------ TASK INPUT ------
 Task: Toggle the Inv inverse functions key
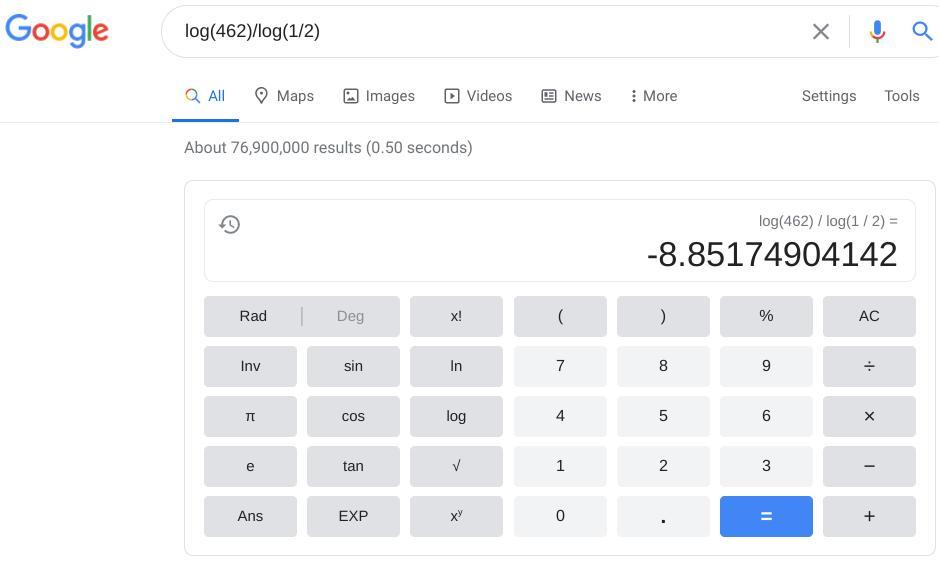pyautogui.click(x=250, y=366)
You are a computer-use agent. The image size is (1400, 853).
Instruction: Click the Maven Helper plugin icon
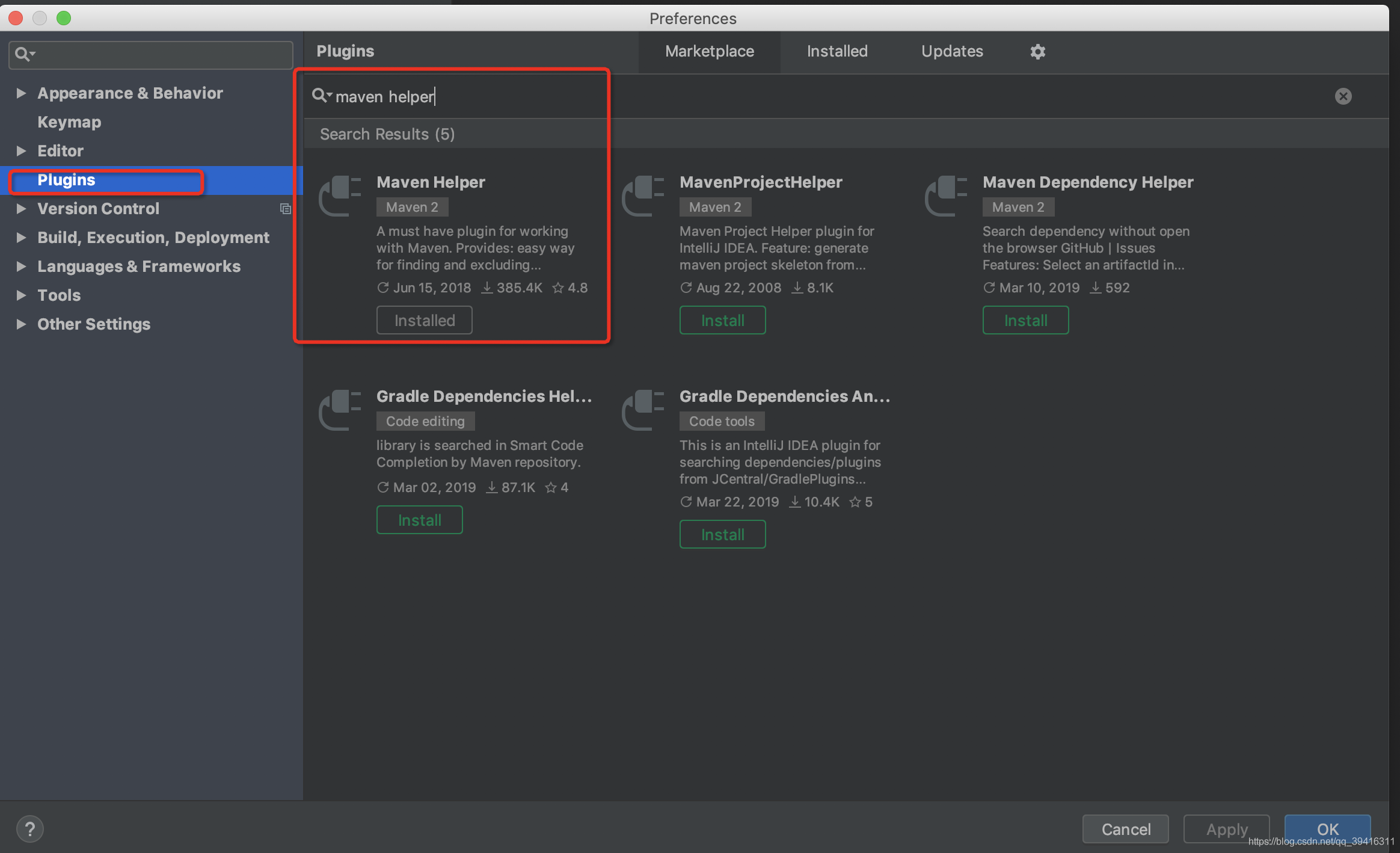click(340, 196)
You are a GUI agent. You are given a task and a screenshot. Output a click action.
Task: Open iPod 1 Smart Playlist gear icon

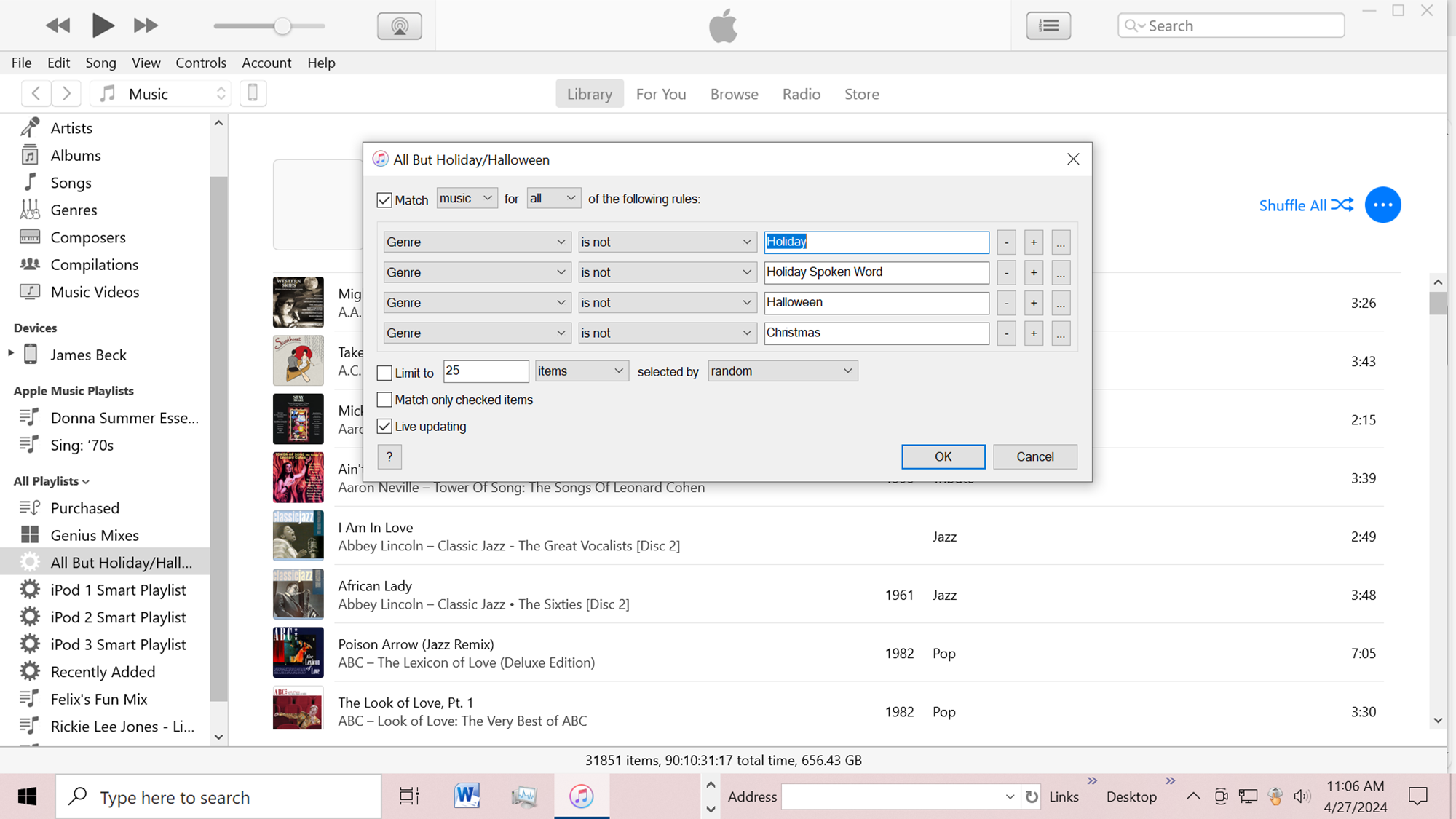(x=29, y=589)
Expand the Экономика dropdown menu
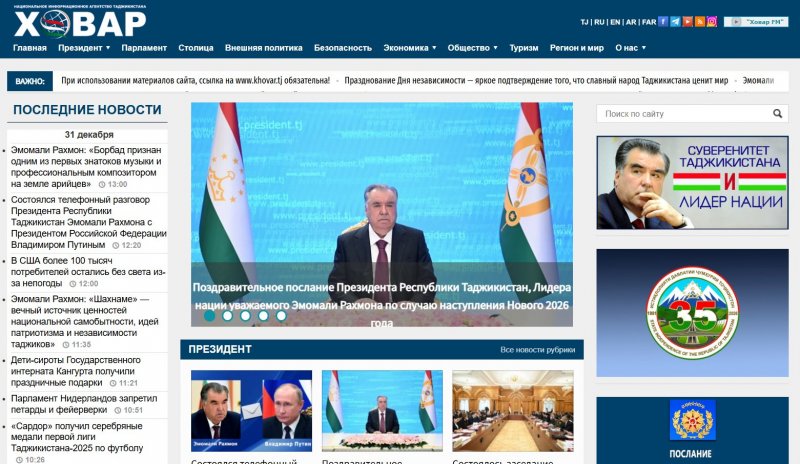800x464 pixels. 410,47
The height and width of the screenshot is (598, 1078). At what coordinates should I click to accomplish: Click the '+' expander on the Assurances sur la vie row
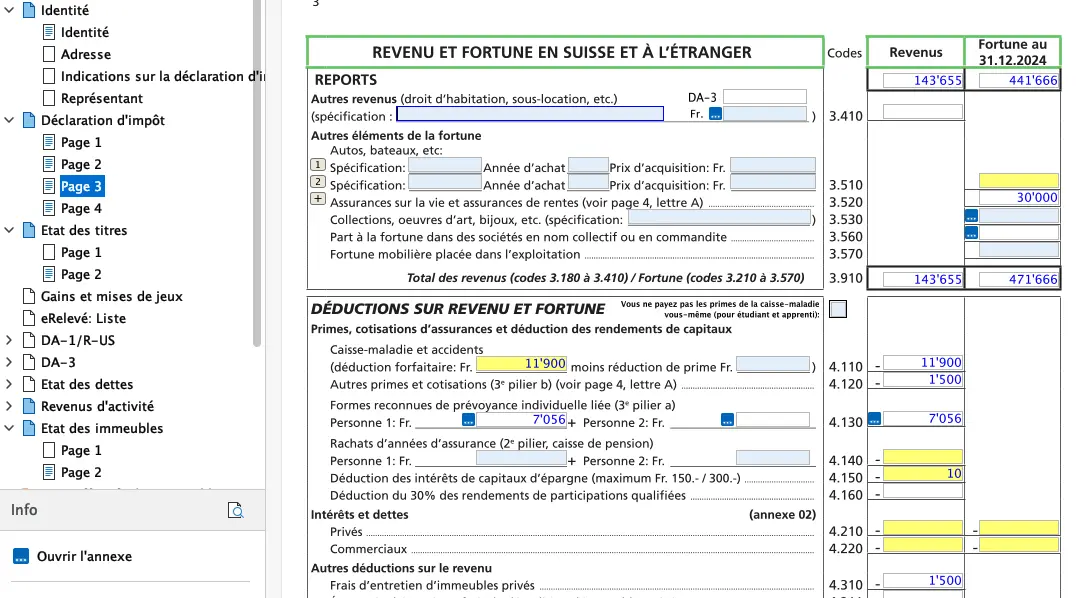(x=316, y=199)
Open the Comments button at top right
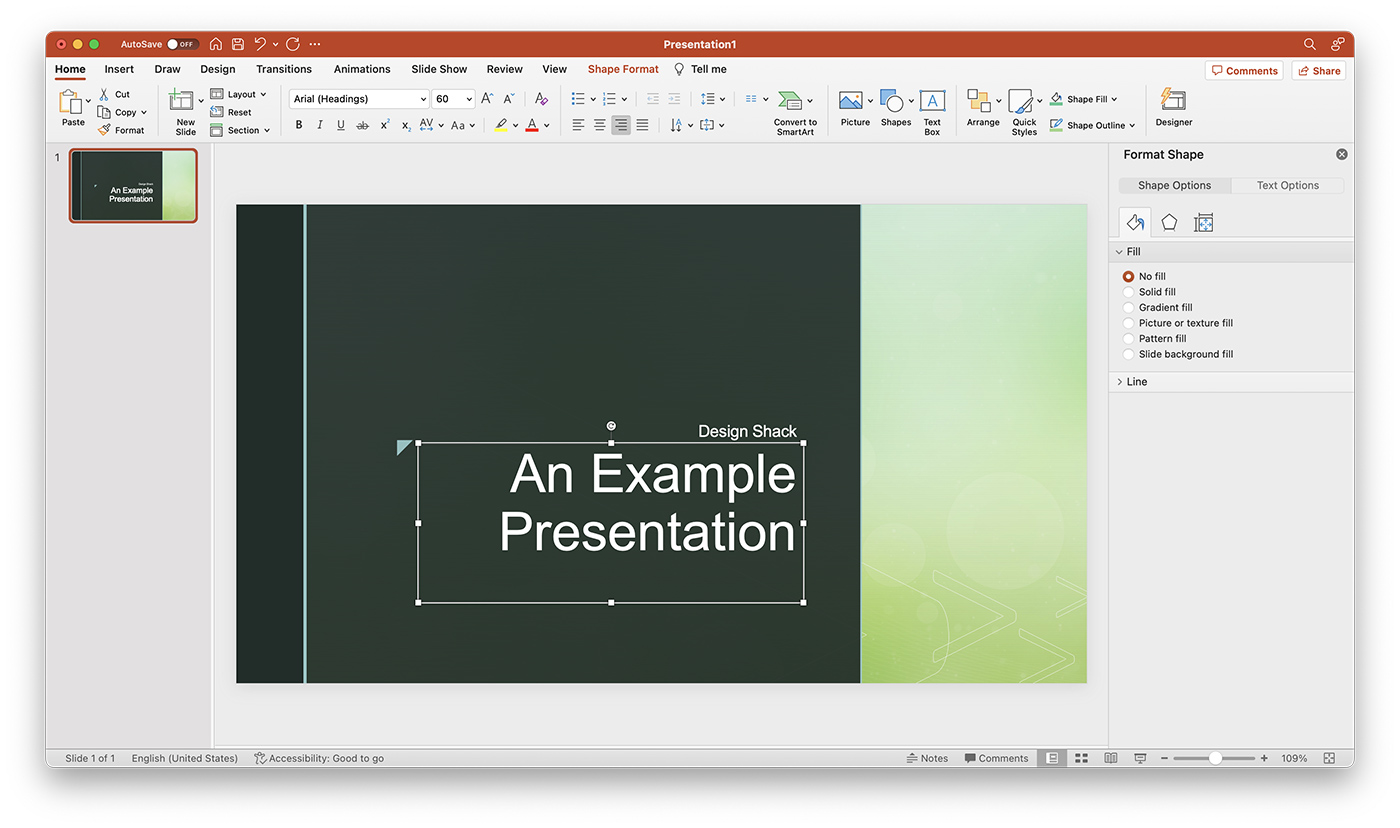This screenshot has height=828, width=1400. coord(1244,71)
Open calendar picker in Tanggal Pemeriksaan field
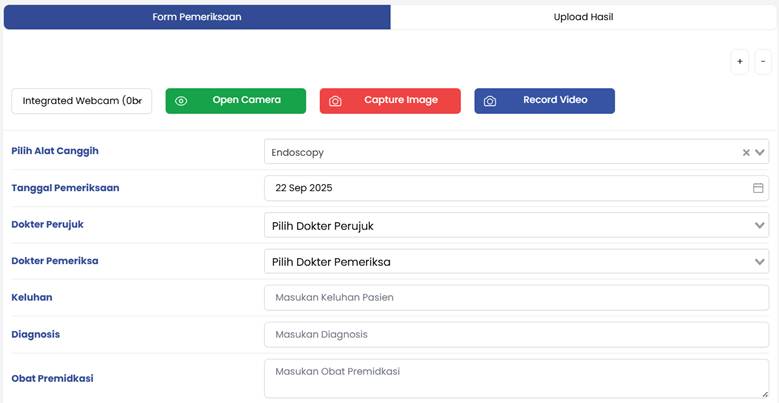The width and height of the screenshot is (779, 403). click(x=758, y=188)
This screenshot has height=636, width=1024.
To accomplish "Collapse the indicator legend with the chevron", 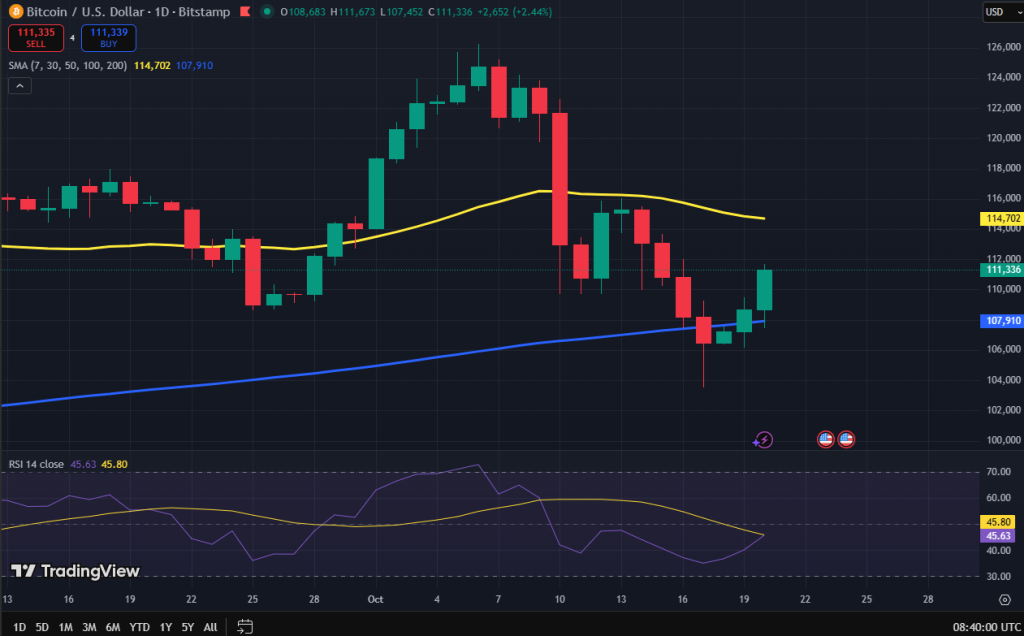I will pyautogui.click(x=19, y=85).
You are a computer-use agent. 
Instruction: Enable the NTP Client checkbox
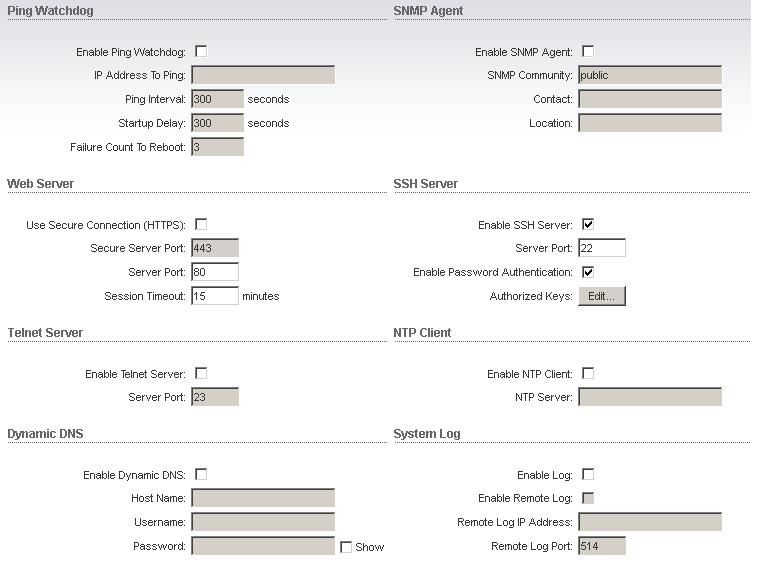(588, 373)
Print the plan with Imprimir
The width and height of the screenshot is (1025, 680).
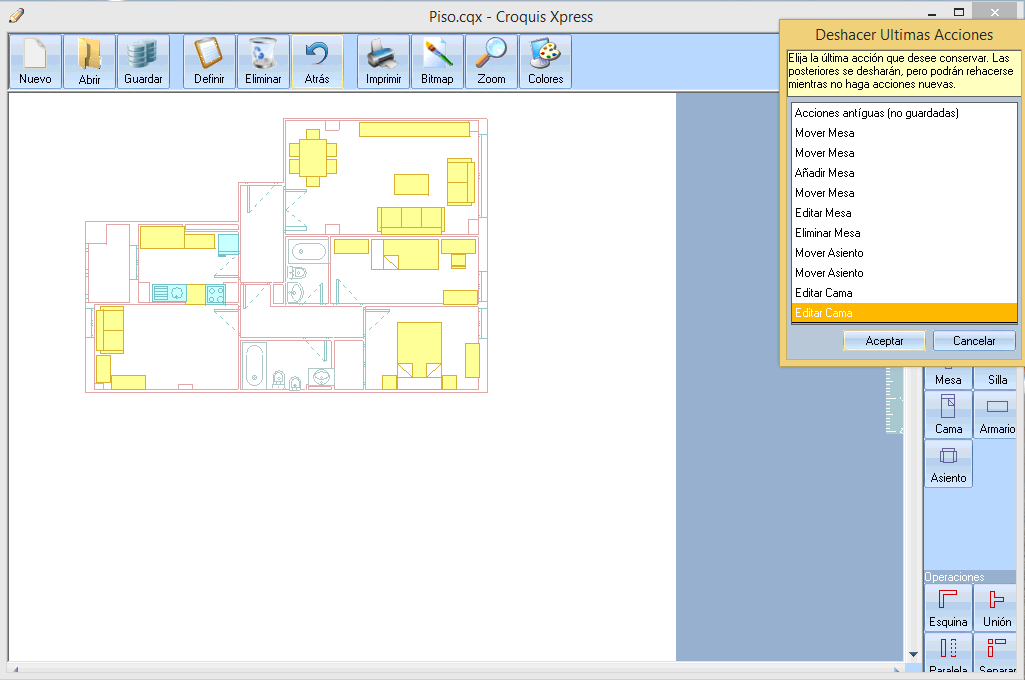[x=383, y=61]
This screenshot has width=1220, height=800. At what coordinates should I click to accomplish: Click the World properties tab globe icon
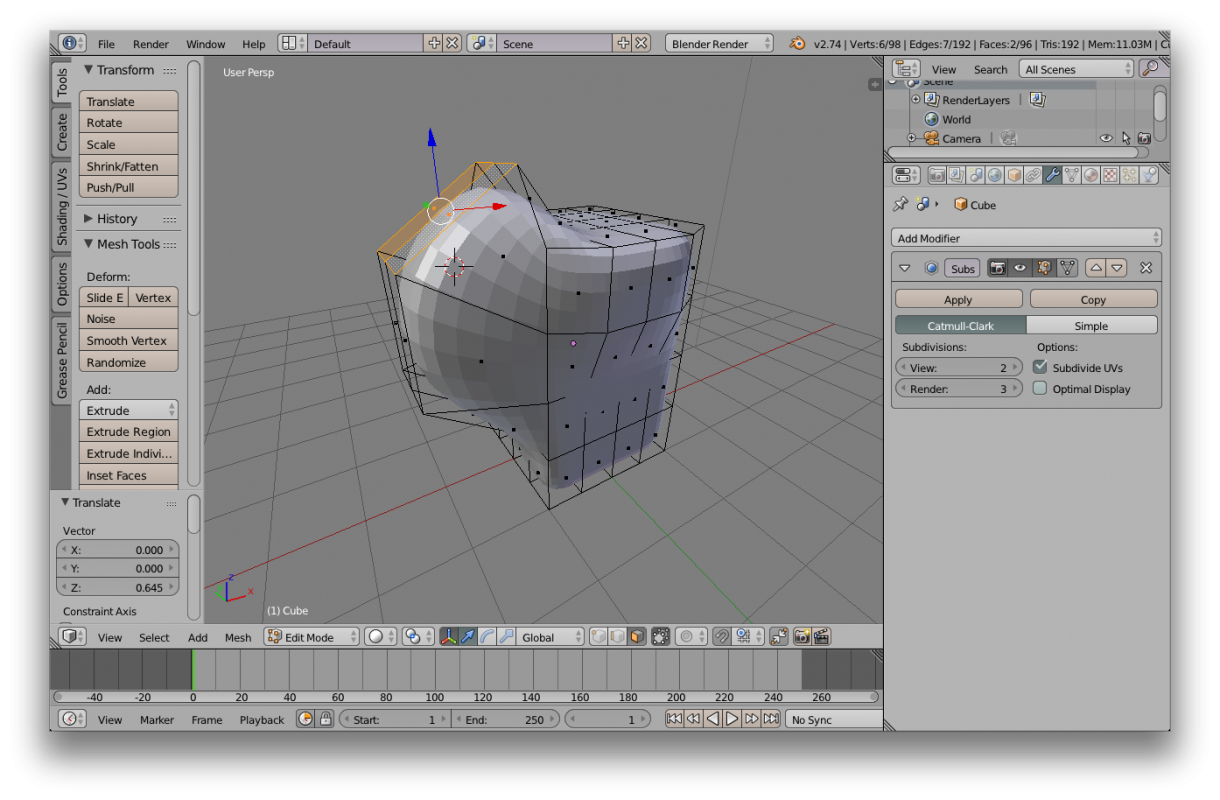pyautogui.click(x=993, y=175)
------
→ **EXERCISE DIRECTIONS**
Tally the lines of the data above that contain the string "icon", and give only the number.

→ **THE REPLY**
3